Differences of fert Least Squares Means | ||||||||
---|---|---|---|---|---|---|---|---|
fert | Estimate | Standard Error | DF | t Value | Pr > |t| | Alpha | Lower | Upper |
Control | 21.0000 | 0.7132 | 20 | 29.45 | <.0001 | 0.05 | 19.5124 | 22.4876 |
F1 | 28.6000 | 0.7132 | 20 | 40.10 | <.0001 | 0.05 | 27.1124 | 30.0876 |
F2 | 25.8667 | 0.7132 | 20 | 36.27 | <.0001 | 0.05 | 24.3790 | 27.3543 |
F3 | 29.2000 | 0.7132 | 20 | 40.94 | <.001 | 0.05 | 27.7124 | 30.6876 |
In the "Least Squares Means" table above, note that the \(t\)-value and \(Pr >|t|\) are testing null hypotheses that each group mean= 0. (These tests usually do not provide any useful information). The Lower and Upper values are the 95% confidence limits for the group means. Note also that the least square means are the same as the original arithmetic means that were generated in the Summary procedure in Section 3.3 because all 4 groups have the same sample sizes. With unequal sample sizes or if there is a covariate present, the least square means can differ from the original sample means.

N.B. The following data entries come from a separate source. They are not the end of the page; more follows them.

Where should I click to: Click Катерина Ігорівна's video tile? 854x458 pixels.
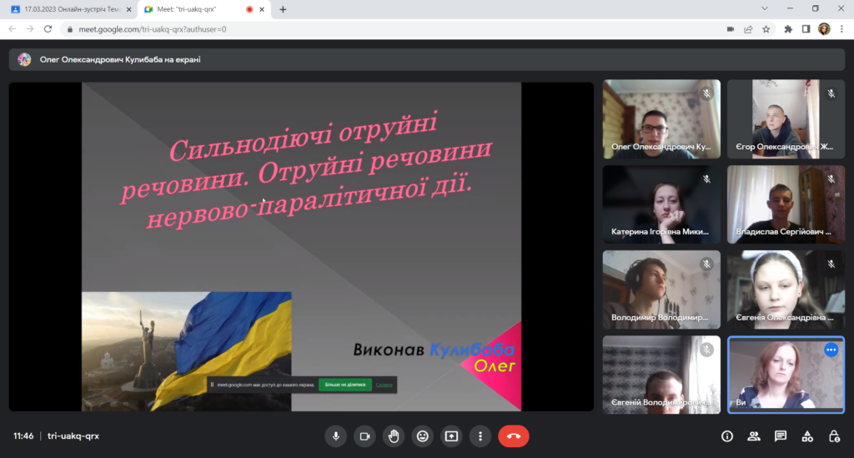click(x=661, y=204)
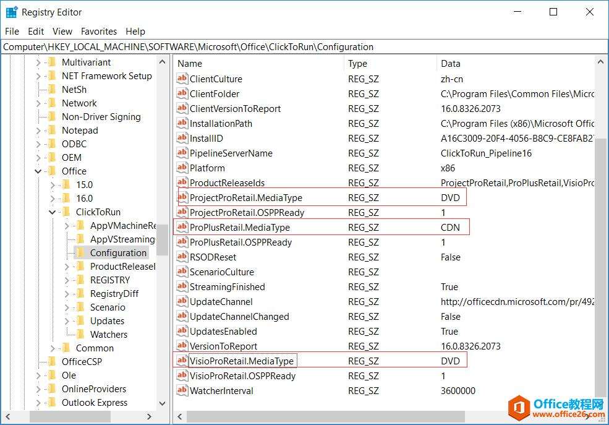Select the ProPlusRetail.MediaType value
This screenshot has height=425, width=609.
[239, 227]
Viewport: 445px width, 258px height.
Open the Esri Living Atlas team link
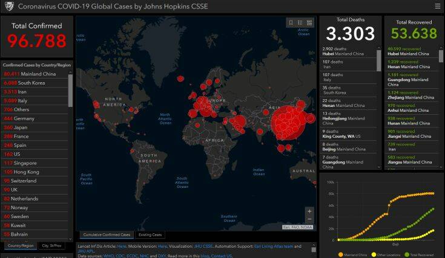[277, 246]
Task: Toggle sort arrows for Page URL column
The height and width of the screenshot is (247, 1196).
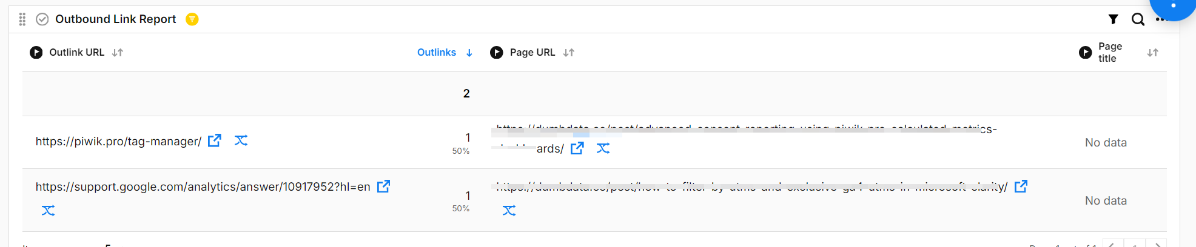Action: pos(568,53)
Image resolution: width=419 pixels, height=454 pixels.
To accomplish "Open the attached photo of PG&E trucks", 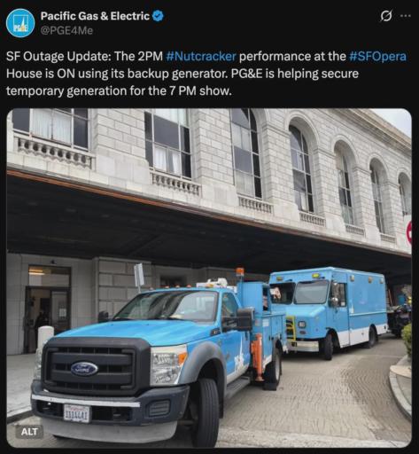I will tap(209, 278).
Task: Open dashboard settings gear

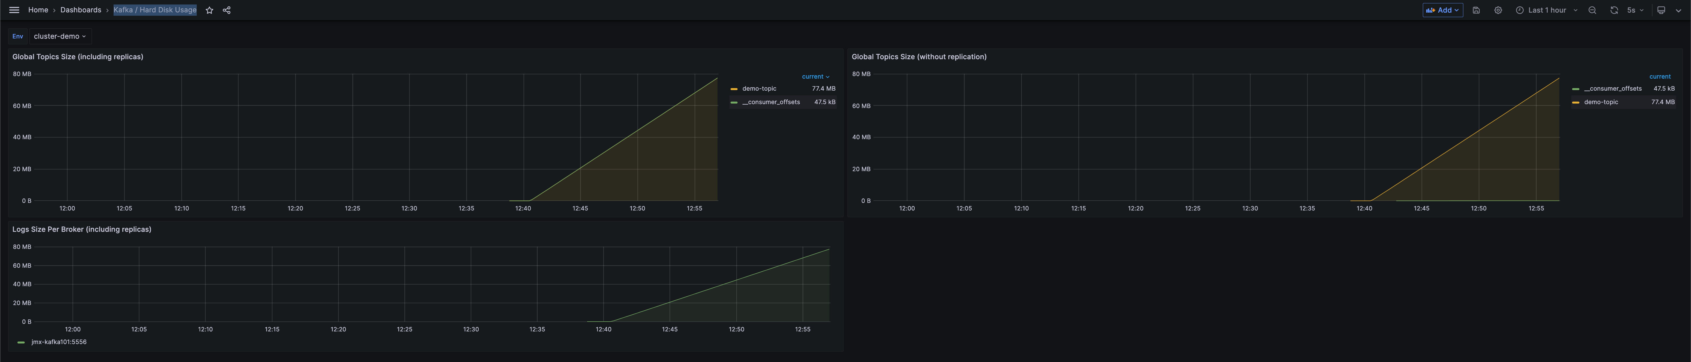Action: (x=1498, y=10)
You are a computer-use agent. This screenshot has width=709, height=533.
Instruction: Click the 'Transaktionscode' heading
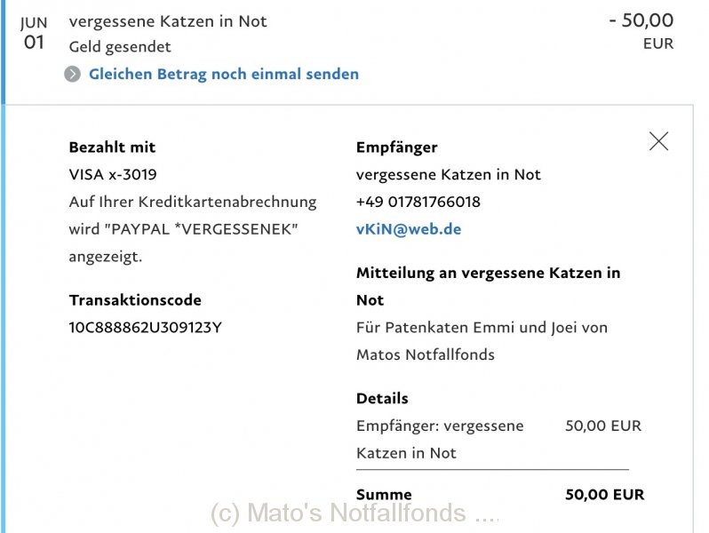(x=135, y=300)
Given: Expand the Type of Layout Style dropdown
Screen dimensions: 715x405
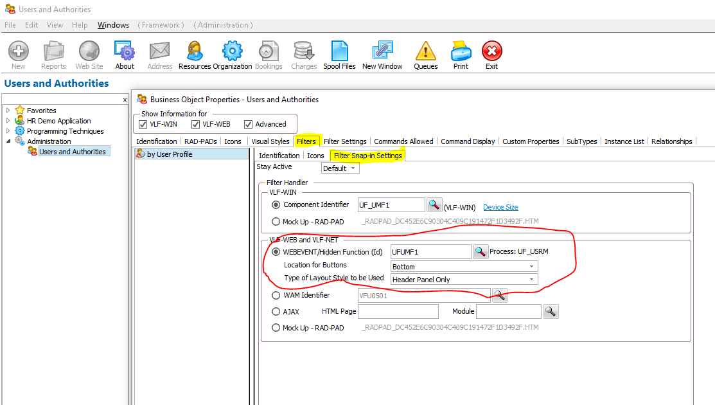Looking at the screenshot, I should (x=464, y=280).
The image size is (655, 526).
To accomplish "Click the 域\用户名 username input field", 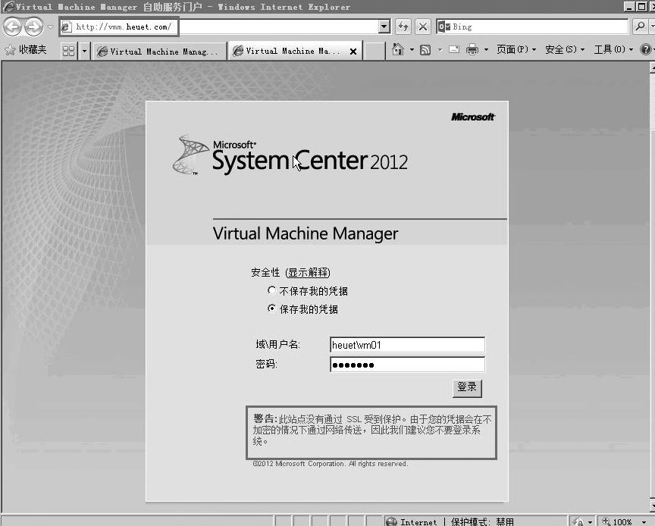I will [x=407, y=345].
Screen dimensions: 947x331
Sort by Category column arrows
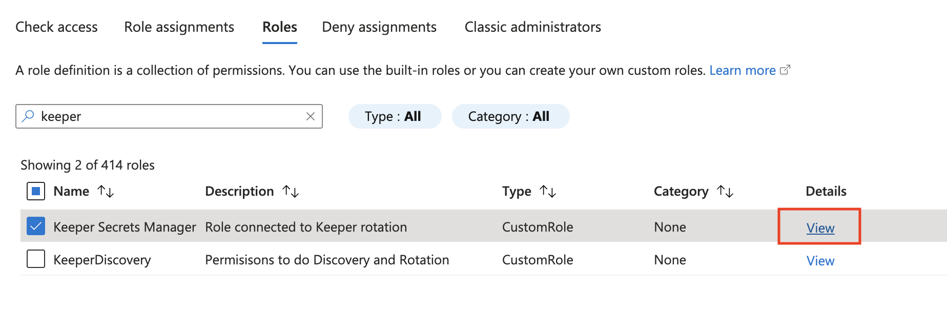point(725,191)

Next, the Plot= mean plot option in the LSmeans statement yields a mean plot and also a diffogram, shown below. The confidence intervals in the mean plot are commonly used to identify the significantly different treatment levels or groups. If two confidence intervals do not overlap, then the difference between the two associated means is statistically significant, which is a valid conclusion. However, if they overlap, it may be the case that the difference might still be significant. Consequently, conclusions made based on the visual inspection of the mean plot may not match with those arrived at using the table of "Difference of Least Square Means", another output of the Tukey procedure, and is displayed below.
Notice that this is different from the previous table because it displays the results of each pairwise comparison. For example, the first row shows the comparison between the control and F1. The interpretation of these results is similar to any other confidence interval for the difference in two means—if the confidence interval does not contain zero, then the difference between the two associated means is statistically significant.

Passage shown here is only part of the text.